===== Extracted records

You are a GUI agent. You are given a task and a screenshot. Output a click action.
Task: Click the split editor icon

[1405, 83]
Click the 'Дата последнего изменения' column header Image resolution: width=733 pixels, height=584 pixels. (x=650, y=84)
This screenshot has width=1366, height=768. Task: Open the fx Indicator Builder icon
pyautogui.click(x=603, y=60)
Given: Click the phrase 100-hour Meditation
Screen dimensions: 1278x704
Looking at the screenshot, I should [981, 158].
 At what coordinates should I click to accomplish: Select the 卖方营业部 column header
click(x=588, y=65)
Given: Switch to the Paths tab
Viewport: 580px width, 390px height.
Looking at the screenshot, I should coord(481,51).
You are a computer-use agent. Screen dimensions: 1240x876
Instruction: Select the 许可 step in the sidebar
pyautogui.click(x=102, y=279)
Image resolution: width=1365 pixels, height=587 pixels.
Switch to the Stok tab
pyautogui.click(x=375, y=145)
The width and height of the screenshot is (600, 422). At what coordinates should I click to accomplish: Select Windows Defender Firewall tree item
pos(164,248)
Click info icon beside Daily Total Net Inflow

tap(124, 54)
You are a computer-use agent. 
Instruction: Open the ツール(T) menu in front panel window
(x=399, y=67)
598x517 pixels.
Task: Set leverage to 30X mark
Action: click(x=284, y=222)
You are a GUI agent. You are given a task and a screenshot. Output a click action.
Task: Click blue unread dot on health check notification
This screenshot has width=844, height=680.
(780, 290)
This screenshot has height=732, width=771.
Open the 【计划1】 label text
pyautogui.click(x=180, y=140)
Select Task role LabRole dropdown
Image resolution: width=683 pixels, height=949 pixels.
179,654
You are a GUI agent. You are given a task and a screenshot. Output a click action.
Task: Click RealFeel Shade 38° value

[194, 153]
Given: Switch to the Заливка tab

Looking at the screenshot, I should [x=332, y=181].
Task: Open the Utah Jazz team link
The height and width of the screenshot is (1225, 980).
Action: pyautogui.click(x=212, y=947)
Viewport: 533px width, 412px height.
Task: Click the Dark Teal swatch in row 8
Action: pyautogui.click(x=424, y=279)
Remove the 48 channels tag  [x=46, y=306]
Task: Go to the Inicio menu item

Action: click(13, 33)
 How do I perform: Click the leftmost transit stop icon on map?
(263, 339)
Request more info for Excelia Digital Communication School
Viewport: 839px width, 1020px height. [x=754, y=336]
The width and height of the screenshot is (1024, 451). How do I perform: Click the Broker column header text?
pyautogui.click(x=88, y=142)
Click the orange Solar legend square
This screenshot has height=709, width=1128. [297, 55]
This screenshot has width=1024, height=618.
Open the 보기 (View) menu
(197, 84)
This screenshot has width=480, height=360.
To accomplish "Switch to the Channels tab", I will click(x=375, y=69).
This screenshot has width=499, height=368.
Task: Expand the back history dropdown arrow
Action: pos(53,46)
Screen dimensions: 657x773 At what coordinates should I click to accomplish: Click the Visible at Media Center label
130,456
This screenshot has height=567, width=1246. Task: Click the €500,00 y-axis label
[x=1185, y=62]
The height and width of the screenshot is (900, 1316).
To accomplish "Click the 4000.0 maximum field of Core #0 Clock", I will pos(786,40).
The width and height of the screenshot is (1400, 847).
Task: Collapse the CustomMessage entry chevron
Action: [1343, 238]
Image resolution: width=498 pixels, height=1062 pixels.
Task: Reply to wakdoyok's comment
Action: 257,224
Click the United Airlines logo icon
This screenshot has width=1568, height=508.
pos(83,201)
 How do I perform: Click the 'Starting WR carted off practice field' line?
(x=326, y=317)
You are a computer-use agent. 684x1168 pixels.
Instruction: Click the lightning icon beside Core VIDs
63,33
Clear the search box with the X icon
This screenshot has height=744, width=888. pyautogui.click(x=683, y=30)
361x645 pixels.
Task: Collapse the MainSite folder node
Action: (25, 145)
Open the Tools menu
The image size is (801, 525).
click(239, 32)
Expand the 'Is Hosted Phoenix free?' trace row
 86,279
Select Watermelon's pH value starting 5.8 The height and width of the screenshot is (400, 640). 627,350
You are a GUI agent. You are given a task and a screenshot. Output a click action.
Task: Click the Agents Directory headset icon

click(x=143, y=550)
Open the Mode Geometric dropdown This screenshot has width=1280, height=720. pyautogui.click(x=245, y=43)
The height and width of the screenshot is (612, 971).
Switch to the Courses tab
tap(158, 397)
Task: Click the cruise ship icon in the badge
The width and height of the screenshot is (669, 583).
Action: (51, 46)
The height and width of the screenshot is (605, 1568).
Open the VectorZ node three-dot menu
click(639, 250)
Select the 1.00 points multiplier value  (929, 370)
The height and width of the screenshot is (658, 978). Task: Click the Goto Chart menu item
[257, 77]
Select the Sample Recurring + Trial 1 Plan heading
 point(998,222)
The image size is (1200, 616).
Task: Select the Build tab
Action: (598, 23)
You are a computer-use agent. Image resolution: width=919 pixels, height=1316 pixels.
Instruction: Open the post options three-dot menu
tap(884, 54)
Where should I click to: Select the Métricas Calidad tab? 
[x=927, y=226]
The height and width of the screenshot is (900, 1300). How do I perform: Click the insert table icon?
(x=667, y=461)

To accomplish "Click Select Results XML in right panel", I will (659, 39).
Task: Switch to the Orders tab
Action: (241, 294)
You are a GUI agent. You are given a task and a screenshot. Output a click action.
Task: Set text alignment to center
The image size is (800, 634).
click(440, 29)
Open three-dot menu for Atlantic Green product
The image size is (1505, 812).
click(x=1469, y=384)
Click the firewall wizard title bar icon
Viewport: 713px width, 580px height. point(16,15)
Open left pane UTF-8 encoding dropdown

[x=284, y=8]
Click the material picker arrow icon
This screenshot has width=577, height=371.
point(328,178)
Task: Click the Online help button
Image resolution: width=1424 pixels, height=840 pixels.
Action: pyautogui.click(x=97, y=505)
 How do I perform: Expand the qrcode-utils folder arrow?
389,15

==========

*Your instructions*:
Give back each line above exactly as written.

*Your response*:
You are a GUI agent. You are given a task and a screenshot. Output a click action.
Task: Click the split editor icon

[1405, 83]
Click the 'Дата последнего изменения' column header Image resolution: width=733 pixels, height=584 pixels. (x=650, y=84)
This screenshot has width=1366, height=768. Task: Open the fx Indicator Builder icon
pyautogui.click(x=603, y=60)
Given: Click the phrase 100-hour Meditation
Screen dimensions: 1278x704
Looking at the screenshot, I should [981, 158].
 At what coordinates should I click to accomplish: Select the 卖方营业部 column header
click(x=588, y=65)
Given: Switch to the Paths tab
Viewport: 580px width, 390px height.
Looking at the screenshot, I should coord(481,51).
You are a computer-use agent. Screen dimensions: 1240x876
Instruction: Select the 许可 step in the sidebar
pyautogui.click(x=102, y=279)
Image resolution: width=1365 pixels, height=587 pixels.
Switch to the Stok tab
pyautogui.click(x=375, y=145)
The width and height of the screenshot is (600, 422). At what coordinates should I click to accomplish: Select Windows Defender Firewall tree item
pos(164,248)
Click info icon beside Daily Total Net Inflow

tap(124, 54)
You are a computer-use agent. 
Instruction: Open the ツール(T) menu in front panel window
(x=399, y=67)
598x517 pixels.
Task: Set leverage to 30X mark
Action: click(x=284, y=222)
You are a GUI agent. You are given a task and a screenshot. Output a click action.
Task: Click blue unread dot on health check notification
This screenshot has width=844, height=680.
(780, 290)
This screenshot has height=732, width=771.
Open the 【计划1】 label text
pyautogui.click(x=180, y=140)
Select Task role LabRole dropdown
Image resolution: width=683 pixels, height=949 pixels.
179,654
You are a GUI agent. You are given a task and a screenshot. Output a click action.
Task: Click RealFeel Shade 38° value

[194, 153]
Given: Switch to the Заливка tab

Looking at the screenshot, I should [x=332, y=181].
Task: Open the Utah Jazz team link
The height and width of the screenshot is (1225, 980).
Action: pyautogui.click(x=212, y=947)
Viewport: 533px width, 412px height.
Task: Click the Dark Teal swatch in row 8
Action: pyautogui.click(x=424, y=279)
Remove the 48 channels tag  [x=46, y=306]
Task: Go to the Inicio menu item

Action: click(13, 33)
 How do I perform: Click the leftmost transit stop icon on map?
(263, 339)
Request more info for Excelia Digital Communication School
Viewport: 839px width, 1020px height. [x=754, y=336]
The width and height of the screenshot is (1024, 451). How do I perform: Click the Broker column header text?
pyautogui.click(x=88, y=142)
Click the orange Solar legend square
This screenshot has height=709, width=1128. [297, 55]
This screenshot has width=1024, height=618.
Open the 보기 (View) menu
(197, 84)
This screenshot has width=480, height=360.
To accomplish "Switch to the Channels tab", I will click(x=375, y=69).
This screenshot has width=499, height=368.
Task: Expand the back history dropdown arrow
Action: pos(53,46)
Screen dimensions: 657x773 At what coordinates should I click to accomplish: Click the Visible at Media Center label
130,456
This screenshot has height=567, width=1246. Task: Click the €500,00 y-axis label
[x=1185, y=62]
The height and width of the screenshot is (900, 1316).
To accomplish "Click the 4000.0 maximum field of Core #0 Clock", I will pos(786,40).
The width and height of the screenshot is (1400, 847).
Task: Collapse the CustomMessage entry chevron
Action: [1343, 238]
Image resolution: width=498 pixels, height=1062 pixels.
Task: Reply to wakdoyok's comment
Action: 257,224
Click the United Airlines logo icon
This screenshot has width=1568, height=508.
pos(83,201)
 How do I perform: Click the 'Starting WR carted off practice field' line?
(x=326, y=317)
You are a computer-use agent. 684x1168 pixels.
Instruction: Click the lightning icon beside Core VIDs
63,33
Clear the search box with the X icon
This screenshot has height=744, width=888. pyautogui.click(x=683, y=30)
361x645 pixels.
Task: Collapse the MainSite folder node
Action: (25, 145)
Open the Tools menu
The image size is (801, 525).
click(239, 32)
Expand the 'Is Hosted Phoenix free?' trace row
 86,279
Select Watermelon's pH value starting 5.8 The height and width of the screenshot is (400, 640). 627,350
You are a GUI agent. You are given a task and a screenshot. Output a click action.
Task: Click the Agents Directory headset icon

click(x=143, y=550)
Open the Mode Geometric dropdown This screenshot has width=1280, height=720. pyautogui.click(x=245, y=43)
The height and width of the screenshot is (612, 971).
Switch to the Courses tab
tap(158, 397)
Task: Click the cruise ship icon in the badge
The width and height of the screenshot is (669, 583).
Action: (51, 46)
The height and width of the screenshot is (605, 1568).
Open the VectorZ node three-dot menu
click(639, 250)
Select the 1.00 points multiplier value  (929, 370)
The height and width of the screenshot is (658, 978). Task: Click the Goto Chart menu item
[257, 77]
Select the Sample Recurring + Trial 1 Plan heading
 point(998,222)
The image size is (1200, 616).
Task: Select the Build tab
Action: (598, 23)
You are a computer-use agent. Image resolution: width=919 pixels, height=1316 pixels.
Instruction: Open the post options three-dot menu
tap(884, 54)
Where should I click to: Select the Métricas Calidad tab? 
[x=927, y=226]
The height and width of the screenshot is (900, 1300). How do I perform: Click the insert table icon?
(x=667, y=461)

To accomplish "Click Select Results XML in right panel", I will (659, 39).
Task: Switch to the Orders tab
Action: (241, 294)
You are a GUI agent. You are given a task and a screenshot. Output a click action.
Task: Set text alignment to center
The image size is (800, 634).
click(440, 29)
Open three-dot menu for Atlantic Green product
The image size is (1505, 812).
click(x=1469, y=384)
Click the firewall wizard title bar icon
Viewport: 713px width, 580px height. point(16,15)
Open left pane UTF-8 encoding dropdown

[x=284, y=8]
Click the material picker arrow icon
This screenshot has width=577, height=371.
point(328,178)
Task: Click the Online help button
Image resolution: width=1424 pixels, height=840 pixels.
Action: pyautogui.click(x=97, y=505)
 How do I perform: Expand the qrcode-utils folder arrow?
389,15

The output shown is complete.